The guiding principles of neutrality and PR also mean that it is most often the U.S.-based cases that draw public scrutiny and provoke company responses. Examples outside of the U.S., like the earlier mentioned Apple decision in the Russian context, are less likely to lead to corporate mea culpas or regulatory follow up. Furthermore, the heavily U.S.-based tone of the debate also means that the various values that companies weigh are those slanted towards the U.S. constitution, in particular a First Amendment-informed interpretation of free expression.
What would happen if we turned this culture on its head? Encouraging infrastructure providers to think of all the work they do as political? Would it mean they refrain from intervening at all, even when their services form part of a network that facilitates incitement to violence online, or other forms of harm? Or would it, as some argue, lead these infrastructure providers to overcensor for fear of regulatory and public scrutiny? To prevent these two extremes, more nuance is needed in how infrastructure providers approach these topics.
Moving forward, infrastructure companies will need to develop novel policies regarding content, with clearer terms of service. They could also consider, like social media companies, developing or growing their trust and safety teams.
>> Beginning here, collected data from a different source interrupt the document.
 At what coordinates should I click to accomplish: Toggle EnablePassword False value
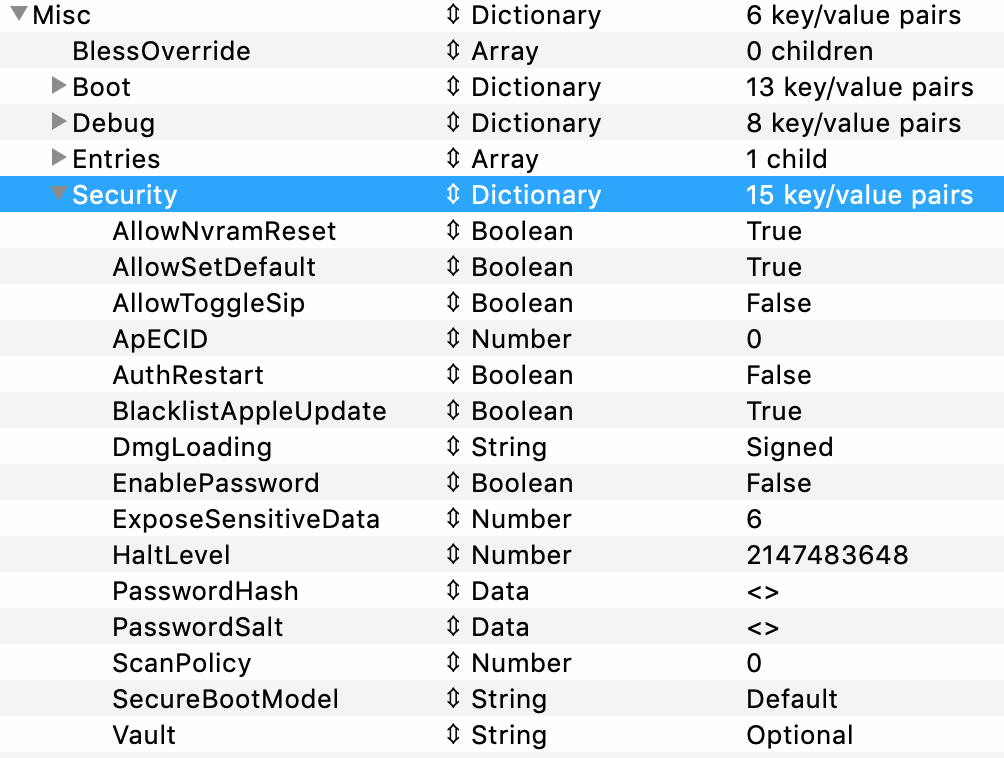click(x=778, y=483)
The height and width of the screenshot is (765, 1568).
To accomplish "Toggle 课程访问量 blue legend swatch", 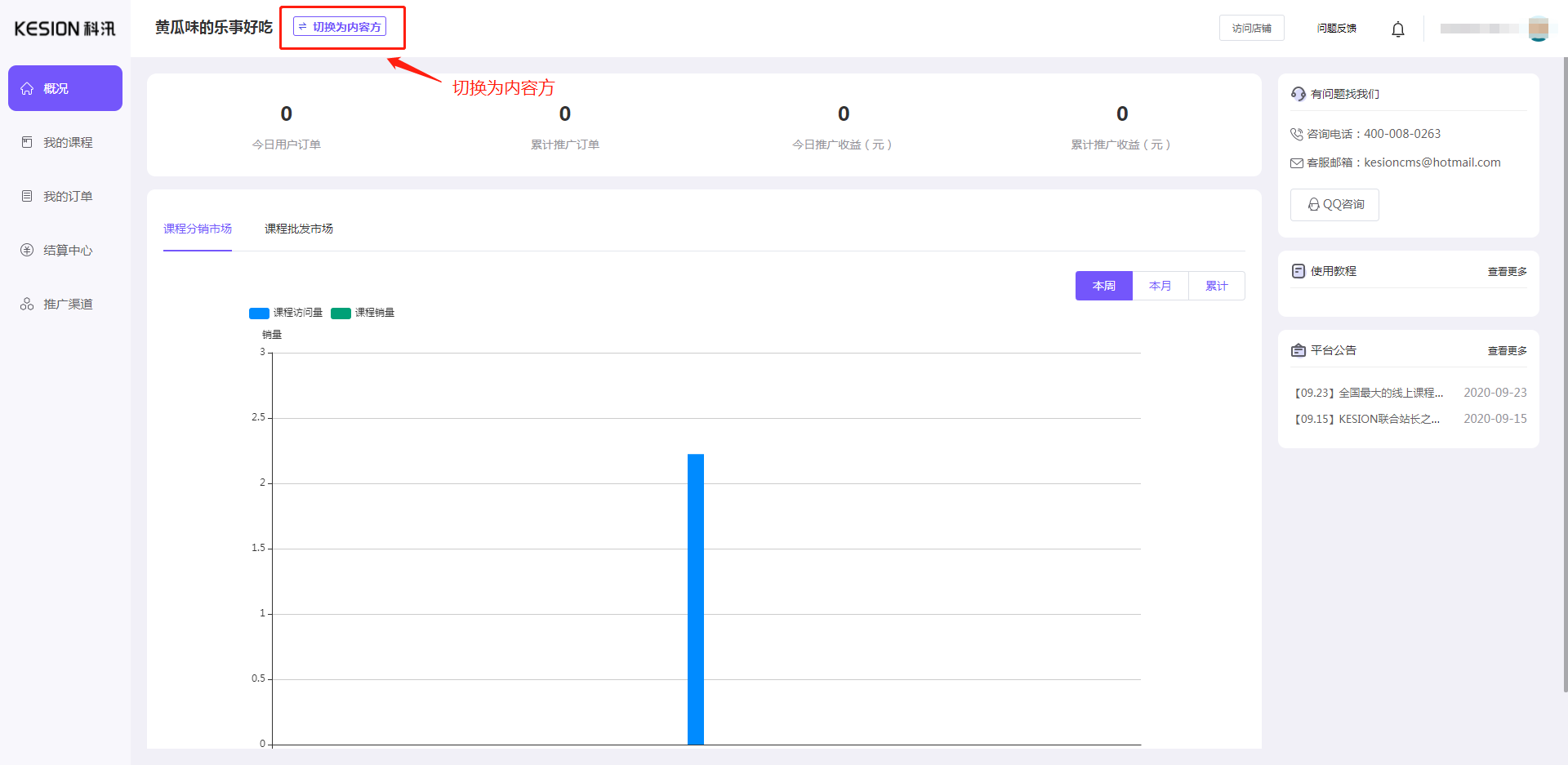I will coord(259,314).
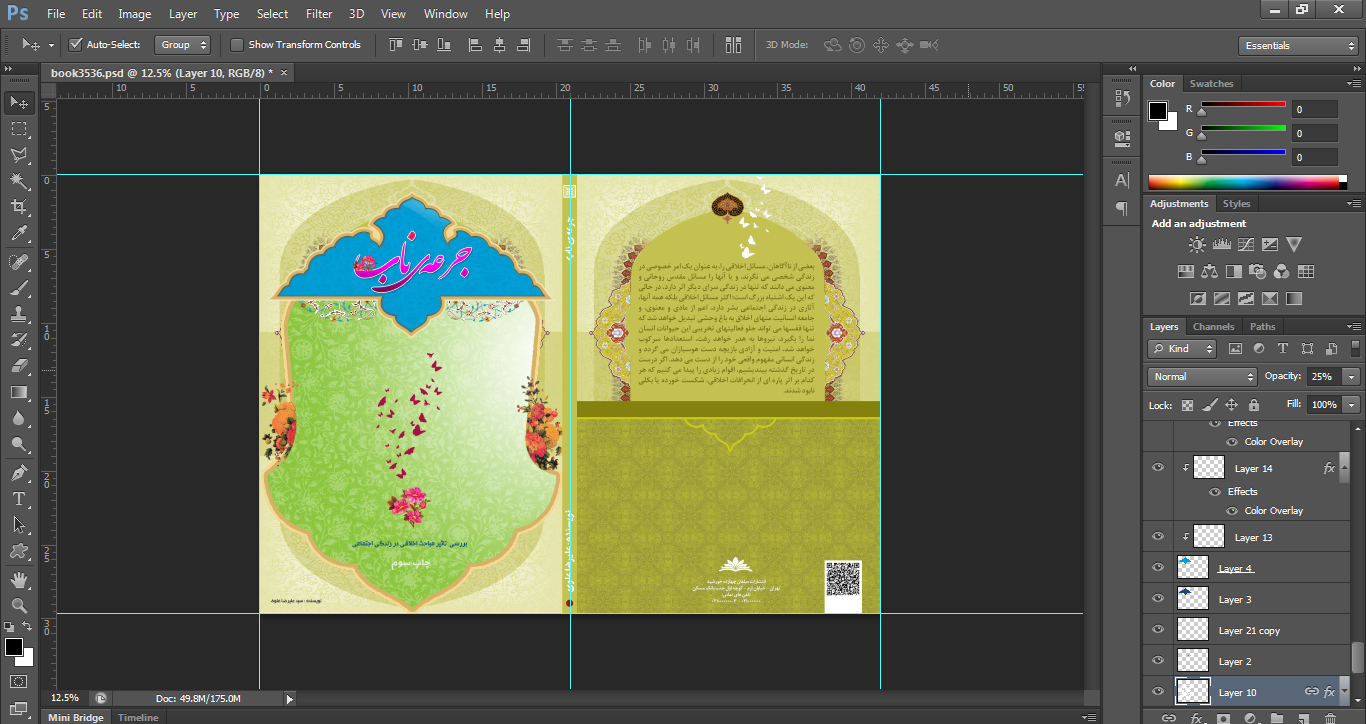Select the Pen tool

pos(18,472)

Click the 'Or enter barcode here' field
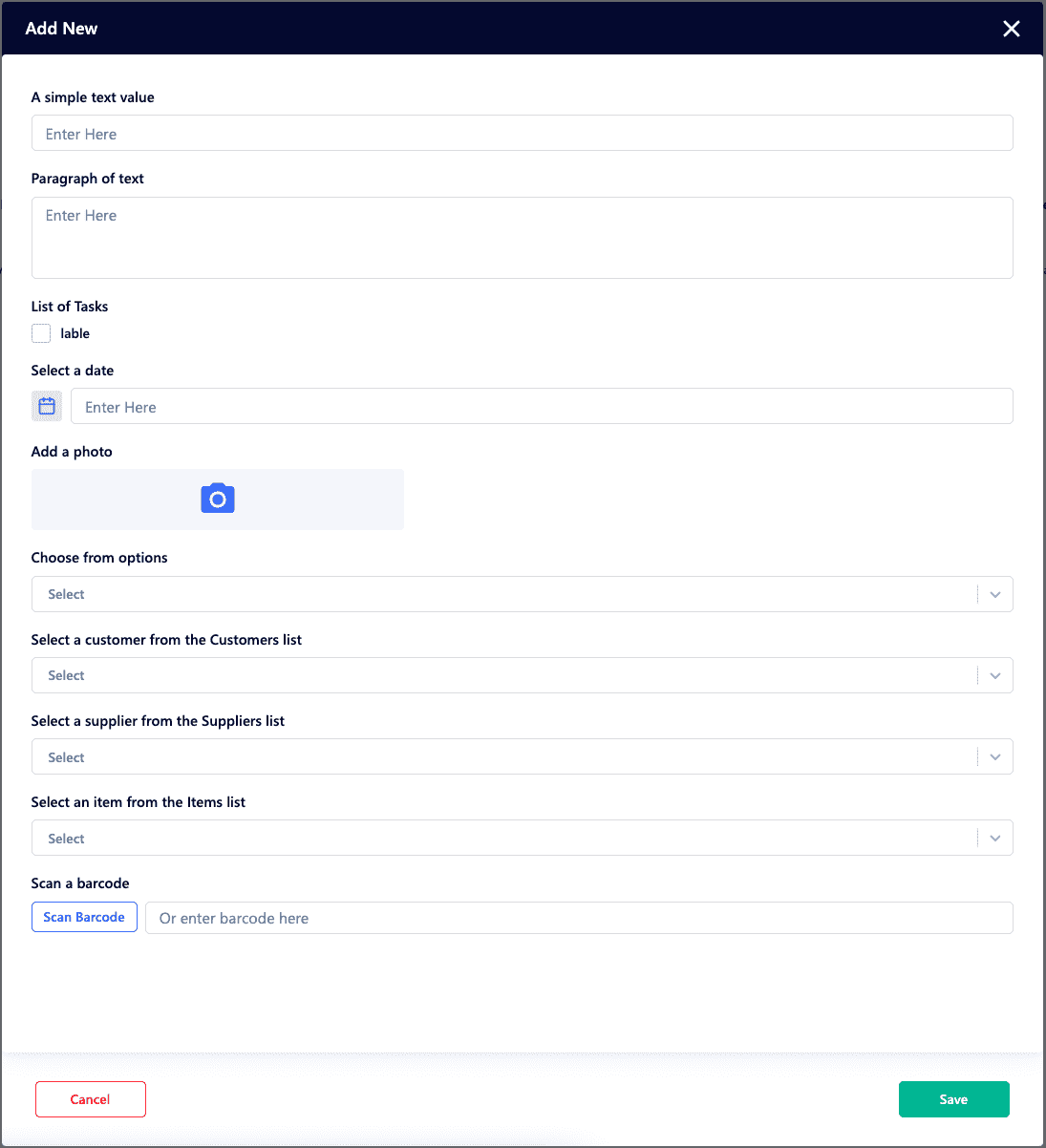pos(578,918)
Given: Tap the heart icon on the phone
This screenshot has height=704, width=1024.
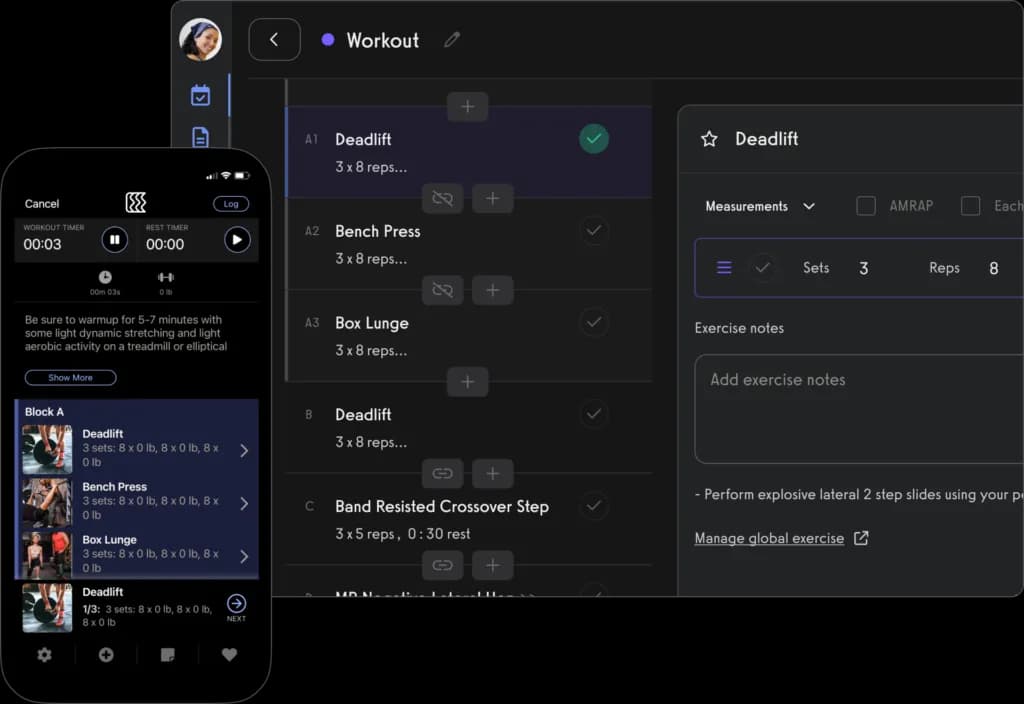Looking at the screenshot, I should [x=229, y=655].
Doing so would allow them to maintain some of their cherished neutrality, by avoiding overt acknowledgement of their role as reluctant content moderators and power brokers while still responding to internal and external pressure to act.
Some companies, like Cloudflare, are getting out ahead of the debate by developing human rights policies and other grounding principles to guide decisions regarding controversial content. Such initiatives should be encouraged. These policies should also be subject to outside scrutiny of civil society, academics, and other groups mandated to hold the tech sector to account, to ensure that public interest values are prefaced. We may not see another storming of the Capitol in 2022, but we will undoubtedly be faced with many questions regarding the role of internet infrastructure companies in mediating politically contentious public debate and access to information. When– not if– those situations arise, companies should be prepared to answer the hard questions around accountability proactively and with reasons rooted in concrete policy rather than statements that address PR concerns and claims to neutrality.